Dicyclohexyl phthalate (DCHP); Draft Risk Evaluation Under the Toxic Substances Control Act (TSCA); Notice of Availability and Request for Comment
Published Date: 1/7/2025
Notice
Summary
The EPA has checked out a chemical called Dicyclohexyl phthalate (DCHP) and found it might be risky for people’s health. They want companies and the public to share their thoughts by March 10, 2025. If you make, use, or handle DCHP, this could mean new rules and safety steps soon, so keep an eye on updates!
Analyzed Economic Effects
4 provisions identified: 1 benefits, 3 costs, 0 mixed.
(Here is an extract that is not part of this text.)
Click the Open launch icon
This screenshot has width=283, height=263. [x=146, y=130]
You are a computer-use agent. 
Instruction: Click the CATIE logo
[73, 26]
Possible Rules: Labels, Records, Limits, or Bans
If EPA finalizes an unreasonable risk finding for DCHP, the chemical must move to TSCA risk management and EPA could require labeling, recordkeeping, actions to reduce human exposure or environmental release, or ban the chemical or certain uses. If you make or use DCHP in business, these regulatory options could change what you must do or what uses are allowed.
EPA: DCHP May Pose Human Health Risk
EPA's draft risk evaluation preliminarily finds that Dicyclohexyl phthalate (DCHP, CASRN 84-61-7) poses an unreasonable risk to human health. If you make, process, distribute, use, or handle DCHP in products like adhesives, plastics, rubber, or resins, this finding could lead to future regulatory actions.
Worker Exposures Raise Specific Concerns
EPA evaluated 24 conditions of use (COUs) for DCHP and found that 9 of those 24 COUs have risk estimates that raise concerns for workers' exposure. If you are a worker exposed to DCHP on the job, EPA's draft says those workplace uses are where health concerns were identified.
Consumers and Public Not Identified At Risk
EPA's draft risk evaluation found no conditions of use that raise the same health concerns for consumers or the general population. This draft says the risk estimates that raised concerns were specific to certain worker uses, not to consumers or the general public.